§ What needs to be done:
Render every line of the entries below as a JSON list of strings, one string per line, omitting blank lines.

§ Dataset records:
===

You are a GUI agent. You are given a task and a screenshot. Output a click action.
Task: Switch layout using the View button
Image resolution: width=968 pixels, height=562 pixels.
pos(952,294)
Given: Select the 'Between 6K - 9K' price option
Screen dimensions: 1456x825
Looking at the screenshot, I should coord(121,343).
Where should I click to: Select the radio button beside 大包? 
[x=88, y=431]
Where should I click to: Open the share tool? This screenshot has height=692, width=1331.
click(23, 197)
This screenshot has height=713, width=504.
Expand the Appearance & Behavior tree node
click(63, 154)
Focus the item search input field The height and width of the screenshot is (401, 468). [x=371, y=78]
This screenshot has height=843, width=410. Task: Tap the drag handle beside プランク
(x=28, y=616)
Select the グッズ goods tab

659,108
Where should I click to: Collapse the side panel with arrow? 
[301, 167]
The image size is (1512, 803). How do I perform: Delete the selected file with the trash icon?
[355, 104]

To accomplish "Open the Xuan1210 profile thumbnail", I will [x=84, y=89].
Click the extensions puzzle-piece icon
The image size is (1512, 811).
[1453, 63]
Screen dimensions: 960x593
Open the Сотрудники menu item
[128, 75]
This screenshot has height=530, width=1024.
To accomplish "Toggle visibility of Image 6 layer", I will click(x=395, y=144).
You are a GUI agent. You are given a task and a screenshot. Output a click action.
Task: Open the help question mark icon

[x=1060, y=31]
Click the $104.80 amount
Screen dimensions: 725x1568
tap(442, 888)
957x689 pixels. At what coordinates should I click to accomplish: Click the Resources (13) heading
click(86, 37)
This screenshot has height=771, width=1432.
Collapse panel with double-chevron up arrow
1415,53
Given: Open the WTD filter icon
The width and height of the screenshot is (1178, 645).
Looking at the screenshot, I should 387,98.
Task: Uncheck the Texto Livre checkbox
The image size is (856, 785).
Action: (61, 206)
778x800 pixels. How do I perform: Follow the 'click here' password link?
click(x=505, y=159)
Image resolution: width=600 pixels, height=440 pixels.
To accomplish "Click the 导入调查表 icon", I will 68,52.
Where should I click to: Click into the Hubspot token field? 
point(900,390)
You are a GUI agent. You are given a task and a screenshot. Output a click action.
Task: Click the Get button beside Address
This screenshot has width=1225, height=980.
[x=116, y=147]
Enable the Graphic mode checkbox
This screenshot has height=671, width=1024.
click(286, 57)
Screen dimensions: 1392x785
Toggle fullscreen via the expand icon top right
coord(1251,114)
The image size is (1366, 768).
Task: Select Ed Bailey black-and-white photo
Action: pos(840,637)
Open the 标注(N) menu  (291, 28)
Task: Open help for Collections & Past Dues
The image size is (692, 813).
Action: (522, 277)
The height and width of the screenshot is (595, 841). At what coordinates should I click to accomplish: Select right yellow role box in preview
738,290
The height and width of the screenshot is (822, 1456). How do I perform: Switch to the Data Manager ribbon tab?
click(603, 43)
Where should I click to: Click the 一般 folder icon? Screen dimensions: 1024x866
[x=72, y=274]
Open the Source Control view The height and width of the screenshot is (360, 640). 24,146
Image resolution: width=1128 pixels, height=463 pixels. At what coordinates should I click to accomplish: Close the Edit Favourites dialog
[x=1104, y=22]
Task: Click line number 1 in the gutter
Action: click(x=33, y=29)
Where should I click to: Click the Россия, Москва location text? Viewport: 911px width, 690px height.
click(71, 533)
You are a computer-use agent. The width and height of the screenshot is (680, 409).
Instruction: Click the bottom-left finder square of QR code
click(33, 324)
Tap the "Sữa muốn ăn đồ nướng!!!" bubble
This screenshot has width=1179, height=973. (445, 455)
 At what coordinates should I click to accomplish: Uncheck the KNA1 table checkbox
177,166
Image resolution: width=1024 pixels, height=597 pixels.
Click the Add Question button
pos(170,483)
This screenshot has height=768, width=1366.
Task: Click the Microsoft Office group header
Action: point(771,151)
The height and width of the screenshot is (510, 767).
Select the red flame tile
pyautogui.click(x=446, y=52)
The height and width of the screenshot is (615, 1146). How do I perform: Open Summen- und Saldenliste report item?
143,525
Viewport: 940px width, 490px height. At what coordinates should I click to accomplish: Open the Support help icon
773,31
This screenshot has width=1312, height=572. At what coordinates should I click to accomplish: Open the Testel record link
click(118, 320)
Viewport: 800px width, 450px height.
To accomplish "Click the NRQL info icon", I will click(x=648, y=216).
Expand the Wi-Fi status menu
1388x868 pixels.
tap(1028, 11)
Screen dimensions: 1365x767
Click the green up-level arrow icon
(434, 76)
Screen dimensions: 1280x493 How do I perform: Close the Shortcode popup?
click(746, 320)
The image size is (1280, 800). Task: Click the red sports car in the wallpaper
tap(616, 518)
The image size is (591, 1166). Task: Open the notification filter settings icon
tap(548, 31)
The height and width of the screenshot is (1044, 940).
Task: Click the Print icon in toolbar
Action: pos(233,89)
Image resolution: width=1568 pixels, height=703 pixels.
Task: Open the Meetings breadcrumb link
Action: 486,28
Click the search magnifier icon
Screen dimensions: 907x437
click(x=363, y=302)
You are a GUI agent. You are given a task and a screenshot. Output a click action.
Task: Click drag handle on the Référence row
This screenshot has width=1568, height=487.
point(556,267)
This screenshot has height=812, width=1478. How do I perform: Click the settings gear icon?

===

§ Complete output:
[
  "You are a GUI agent. You are given a task and a screenshot. Output a click action.",
  "Task: Switch layout using the View button",
  "Image resolution: width=968 pixels, height=562 pixels.",
  "pos(952,294)",
  "Given: Select the 'Between 6K - 9K' price option",
  "Screen dimensions: 1456x825",
  "Looking at the screenshot, I should coord(121,343).",
  "Where should I click to: Select the radio button beside 大包? ",
  "[x=88, y=431]",
  "Where should I click to: Open the share tool? This screenshot has height=692, width=1331.",
  "click(23, 197)",
  "This screenshot has height=713, width=504.",
  "Expand the Appearance & Behavior tree node",
  "click(63, 154)",
  "Focus the item search input field The height and width of the screenshot is (401, 468). [x=371, y=78]",
  "This screenshot has height=843, width=410. Task: Tap the drag handle beside プランク",
  "(x=28, y=616)",
  "Select the グッズ goods tab",
  "659,108",
  "Where should I click to: Collapse the side panel with arrow? ",
  "[301, 167]",
  "The image size is (1512, 803). How do I perform: Delete the selected file with the trash icon?",
  "[355, 104]",
  "To accomplish \"Open the Xuan1210 profile thumbnail\", I will [x=84, y=89].",
  "Click the extensions puzzle-piece icon",
  "The image size is (1512, 811).",
  "[1453, 63]",
  "Screen dimensions: 960x593",
  "Open the Сотрудники menu item",
  "[128, 75]",
  "This screenshot has height=530, width=1024.",
  "To accomplish \"Toggle visibility of Image 6 layer\", I will click(x=395, y=144).",
  "You are a GUI agent. You are given a task and a screenshot. Output a click action.",
  "Task: Open the help question mark icon",
  "[x=1060, y=31]",
  "Click the $104.80 amount",
  "Screen dimensions: 725x1568",
  "tap(442, 888)",
  "957x689 pixels. At what coordinates should I click to accomplish: Click the Resources (13) heading",
  "click(86, 37)",
  "This screenshot has height=771, width=1432.",
  "Collapse panel with double-chevron up arrow",
  "1415,53",
  "Given: Open the WTD filter icon",
  "The width and height of the screenshot is (1178, 645).",
  "Looking at the screenshot, I should 387,98.",
  "Task: Uncheck the Texto Livre checkbox",
  "The image size is (856, 785).",
  "Action: (61, 206)",
  "778x800 pixels. How do I perform: Follow the 'click here' password link?",
  "click(x=505, y=159)",
  "Image resolution: width=600 pixels, height=440 pixels.",
  "To accomplish \"Click the 导入调查表 icon\", I will 68,52.",
  "Where should I click to: Click into the Hubspot token field? ",
  "point(900,390)",
  "You are a GUI agent. You are given a task and a screenshot. Output a click action.",
  "Task: Click the Get button beside Address",
  "This screenshot has width=1225, height=980.",
  "[x=116, y=147]",
  "Enable the Graphic mode checkbox",
  "This screenshot has height=671, width=1024.",
  "click(286, 57)",
  "Screen dimensions: 1392x785",
  "Toggle fullscreen via the expand icon top right",
  "coord(1251,114)",
  "The image size is (1366, 768).",
  "Task: Select Ed Bailey black-and-white photo",
  "Action: pos(840,637)",
  "Open the 标注(N) menu  (291, 28)",
  "Task: Open help for Collections & Past Dues",
  "The image size is (692, 813).",
  "Action: (522, 277)",
  "The height and width of the screenshot is (595, 841). At what coordinates should I click to accomplish: Select right yellow role box in preview",
  "738,290",
  "The height and width of the screenshot is (822, 1456). How do I perform: Switch to the Data Manager ribbon tab?",
  "click(603, 43)",
  "Where should I click to: Click the 一般 folder icon? Screen dimensions: 1024x866",
  "[x=72, y=274]",
  "Open the Source Control view The height and width of the screenshot is (360, 640). 24,146",
  "Image resolution: width=1128 pixels, height=463 pixels. At what coordinates should I click to accomplish: Close the Edit Favourites dialog",
  "[x=1104, y=22]",
  "Task: Click line number 1 in the gutter",
  "Action: click(x=33, y=29)",
  "Where should I click to: Click the Россия, Москва location text? Viewport: 911px width, 690px height.",
  "click(71, 533)",
  "You are a computer-use agent. The width and height of the screenshot is (680, 409).",
  "Instruction: Click the bottom-left finder square of QR code",
  "click(33, 324)",
  "Tap the \"Sữa muốn ăn đồ nướng!!!\" bubble",
  "This screenshot has width=1179, height=973. (445, 455)",
  " At what coordinates should I click to accomplish: Uncheck the KNA1 table checkbox",
  "177,166",
  "Image resolution: width=1024 pixels, height=597 pixels.",
  "Click the Add Question button",
  "pos(170,483)",
  "This screenshot has height=768, width=1366.",
  "Task: Click the Microsoft Office group header",
  "Action: point(771,151)",
  "The height and width of the screenshot is (510, 767).",
  "Select the red flame tile",
  "pyautogui.click(x=446, y=52)",
  "The height and width of the screenshot is (615, 1146). How do I perform: Open Summen- und Saldenliste report item?",
  "143,525",
  "Viewport: 940px width, 490px height. At what coordinates should I click to accomplish: Open the Support help icon",
  "773,31",
  "This screenshot has width=1312, height=572. At what coordinates should I click to accomplish: Open the Testel record link",
  "click(118, 320)",
  "Viewport: 800px width, 450px height.",
  "To accomplish \"Click the NRQL info icon\", I will click(x=648, y=216).",
  "Expand the Wi-Fi status menu",
  "1388x868 pixels.",
  "tap(1028, 11)",
  "Screen dimensions: 1365x767",
  "Click the green up-level arrow icon",
  "(434, 76)",
  "Screen dimensions: 1280x493 How do I perform: Close the Shortcode popup?",
  "click(746, 320)",
  "The image size is (1280, 800). Task: Click the red sports car in the wallpaper",
  "tap(616, 518)",
  "The image size is (591, 1166). Task: Open the notification filter settings icon",
  "tap(548, 31)",
  "The height and width of the screenshot is (1044, 940).",
  "Task: Click the Print icon in toolbar",
  "Action: pos(233,89)",
  "Image resolution: width=1568 pixels, height=703 pixels.",
  "Task: Open the Meetings breadcrumb link",
  "Action: 486,28",
  "Click the search magnifier icon",
  "Screen dimensions: 907x437",
  "click(x=363, y=302)",
  "You are a GUI agent. You are given a task and a screenshot. Output a click action.",
  "Task: Click drag handle on the Référence row",
  "This screenshot has width=1568, height=487.",
  "point(556,267)",
  "This screenshot has height=812, width=1478. How do I perform: Click the settings gear icon?"
]